Penyelamatan Moral Bangsa Lewat Pendidikan
Menurut
Soedarsono et.al. (2003:10) di dalam bukunya yang berjudul “Membangun
Kembali Karakter Bangsa”, disana secara tidak langsung menjelaskan bahwa
masalah itu terbagi 2; yaitu masalah penting dan masalah genting.
Masalah genting diantaranya korupsi, kolusi dan nepotisme (KKN),
narkoba dan sebagainya. Sedangkan masalah penting diantaranya watak,
moral, akhlak, budi pekerti, jati diri dan sebagainya. Pemerintah harus
menyelesaikan dulu masalah penting daripada masalah genting, sehingga
harus jeli dalam memilih dan memilah mana masalah genting dan mana
masalah penting.
Dari
pernyataan di atas, jelas bahwa masalah akhlak atau moral merupakan hal
yang perlu diselesaikan terlebih dahulu daripada masalah korupsi,
kolusi, dan sebagainya. Jika akhlak atau moral belum tertanam dalam
kepribadian seseorang, maka peluang untuk melakukan perbuatan-perbuatan
yang merugikan akan semakin terbuka, baik merugikan dirinya,
lingkungannya, bangsanya, dan negaranya.
Bangsa
Indonesia, di dunia manapun, dikenal dengan konsep Pancasila-nya yang
disebut santun, ramah, dan lain seterusnya (Yamin, 2009:25). Namun yang
menjadi persoalan adalah konsep tersebut tinggal sebuah konsep semata,
hanya sebuah hiasan yang belum menjadi sebuah kenyataan, dan konsep itu
hanya dikumpulkan dan ditumpuk dalam tulisan-tulian kertas saja.

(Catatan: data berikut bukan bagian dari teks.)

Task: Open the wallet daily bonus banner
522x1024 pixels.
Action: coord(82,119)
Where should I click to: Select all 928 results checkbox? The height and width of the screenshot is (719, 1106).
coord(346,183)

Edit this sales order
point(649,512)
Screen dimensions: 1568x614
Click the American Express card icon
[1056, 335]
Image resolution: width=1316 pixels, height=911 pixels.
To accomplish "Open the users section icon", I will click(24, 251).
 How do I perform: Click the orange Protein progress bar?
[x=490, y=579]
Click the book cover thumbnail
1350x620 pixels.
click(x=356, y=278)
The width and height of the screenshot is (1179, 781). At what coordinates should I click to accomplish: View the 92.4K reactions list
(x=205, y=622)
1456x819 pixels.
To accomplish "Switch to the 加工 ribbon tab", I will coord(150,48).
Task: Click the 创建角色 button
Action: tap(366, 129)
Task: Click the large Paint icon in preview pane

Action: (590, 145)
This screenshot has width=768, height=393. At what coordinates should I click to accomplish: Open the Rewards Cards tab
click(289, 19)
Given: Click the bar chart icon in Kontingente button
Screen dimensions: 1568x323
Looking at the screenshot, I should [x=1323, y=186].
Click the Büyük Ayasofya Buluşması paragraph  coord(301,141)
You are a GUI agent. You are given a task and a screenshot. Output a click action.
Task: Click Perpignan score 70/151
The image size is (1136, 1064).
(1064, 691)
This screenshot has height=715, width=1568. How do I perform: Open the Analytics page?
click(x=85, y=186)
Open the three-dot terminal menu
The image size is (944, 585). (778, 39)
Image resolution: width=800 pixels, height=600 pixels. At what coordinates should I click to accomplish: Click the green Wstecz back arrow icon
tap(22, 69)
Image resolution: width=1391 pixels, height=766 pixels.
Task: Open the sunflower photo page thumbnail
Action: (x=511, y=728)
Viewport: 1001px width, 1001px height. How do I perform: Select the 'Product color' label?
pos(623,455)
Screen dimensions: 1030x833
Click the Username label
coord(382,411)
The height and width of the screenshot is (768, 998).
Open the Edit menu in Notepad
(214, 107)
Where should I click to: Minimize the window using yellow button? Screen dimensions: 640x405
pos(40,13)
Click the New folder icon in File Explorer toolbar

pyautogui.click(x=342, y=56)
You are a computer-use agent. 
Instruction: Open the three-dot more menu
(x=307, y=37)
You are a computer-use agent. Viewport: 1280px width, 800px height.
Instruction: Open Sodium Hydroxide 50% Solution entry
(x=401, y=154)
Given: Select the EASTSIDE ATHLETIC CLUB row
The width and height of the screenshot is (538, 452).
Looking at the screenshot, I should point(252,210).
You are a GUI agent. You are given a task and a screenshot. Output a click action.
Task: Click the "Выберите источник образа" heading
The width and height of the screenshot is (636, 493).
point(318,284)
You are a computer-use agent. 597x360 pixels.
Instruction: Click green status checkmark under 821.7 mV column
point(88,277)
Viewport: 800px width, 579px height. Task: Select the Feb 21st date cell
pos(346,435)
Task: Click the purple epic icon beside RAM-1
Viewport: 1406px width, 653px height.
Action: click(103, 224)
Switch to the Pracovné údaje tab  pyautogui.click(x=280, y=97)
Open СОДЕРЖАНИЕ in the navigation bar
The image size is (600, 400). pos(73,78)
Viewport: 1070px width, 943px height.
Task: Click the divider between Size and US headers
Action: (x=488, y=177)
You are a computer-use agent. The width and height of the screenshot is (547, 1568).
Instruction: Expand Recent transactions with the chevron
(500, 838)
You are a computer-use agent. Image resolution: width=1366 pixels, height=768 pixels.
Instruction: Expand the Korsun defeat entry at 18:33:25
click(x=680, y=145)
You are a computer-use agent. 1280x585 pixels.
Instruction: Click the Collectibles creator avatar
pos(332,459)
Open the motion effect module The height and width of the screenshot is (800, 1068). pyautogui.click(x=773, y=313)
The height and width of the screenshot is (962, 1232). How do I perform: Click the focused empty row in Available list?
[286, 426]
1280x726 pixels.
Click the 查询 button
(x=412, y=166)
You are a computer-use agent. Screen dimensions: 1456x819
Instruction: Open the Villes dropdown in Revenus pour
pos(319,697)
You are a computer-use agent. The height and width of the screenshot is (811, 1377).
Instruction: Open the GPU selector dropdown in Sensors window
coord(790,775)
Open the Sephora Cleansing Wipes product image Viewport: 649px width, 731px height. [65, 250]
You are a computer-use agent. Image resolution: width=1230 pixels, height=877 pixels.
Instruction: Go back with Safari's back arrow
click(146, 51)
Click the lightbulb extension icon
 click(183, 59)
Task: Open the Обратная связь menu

Pemerintah harus selalu tegas dalam menjalankan konsep tersebut, jangan
setengah-setengah, karena moralitas bangsa kita harus disesuaikan dengan
nilai Pancasila. Pancasila yang hakikatnya merupakan manifestasi moral
bangsa yang telah digali dari masyarakat tradisional dan merupakan
pandangan hidup yang telah berakar dalam kepribadian bangsa. Sehingga
moral bangsa adalah Pancasila, dan untuk pembentukan moral itu sendiri
perlu adanya kesadaran pribadi, karena untuk pembentukan tersebut
baiknya dilakukan mulai dari diri kita sendiri, kemudian ke dalam
keluarga, lingkungan, masyarakat, dan tidak menutup kemungkinan dalam
pembentukan moral bangsa ini bisa kita lakukan, hanya kita perlu waktu
saja untuk melakukan hal tersebut.
Perlu
diingat juga, tidak ada kata terlambat dalam membentuk karakter diri,
sebab itu merupakan suatu proses yang tiada henti. Namun dalam melakukan
hal tersebut perlu adanya pendidikan agama Islam sebagai dasar
pembentukan moral. Pendidikan agama mempunyai pengaruh besar dalam
pembentukan moral, sehingga sangat penting diajarkan dan ditanamkan
kepada generasi muda khususnya kaum pelajar. Karena dalam penerapannya,
pendidikan agama Islam diberikan bukan hanya menjadikan manusia yang
pintar dan trampil, akan tetapi jauh daripada itu yaitu untuk menjadikan
manusia memiliki karakter dan akhlakul karimah.
Tidak
terlepas dari hal itu, guru juga mempunyai peran yang sangat penting
dalam proses pendidikan. Guru yang berperan sebagai pembimbing belajar
siswa dan terkenal sebagai pahlawan tanpa tanda jasa tersebut harus
berusaha menciptakan lingkungan sekolah menjadi “hidup” dalam arti tidak
monoton, yaitu dengan cara menjadikan siswa menjadi aktif, kreatif, dan
kritis, sehingga dengan keadaan tersebut akan terjadi proses pendidikan
yang menyeimbangkan antara nilai kognitif, afektif, dan psikomotorik.
Maka
dengan demikian, guru harus menyisipkan nilai-nilai pendidikan agama
dalam setiap pengajarannya, dan dalam setiap kelas atau jurusan wajib
adanya mata pelajaran pendidikan agama Islam sebagai wadah untuk
perbaikan moral sekaligus untuk mengembangkan kemampuan siswa dalam
memahami, menghayati, dan mengamalkan nilai-nilai agama yang
menyerasikan penguasaannya dalam ilmu pengetahuan, teknologi, dan seni.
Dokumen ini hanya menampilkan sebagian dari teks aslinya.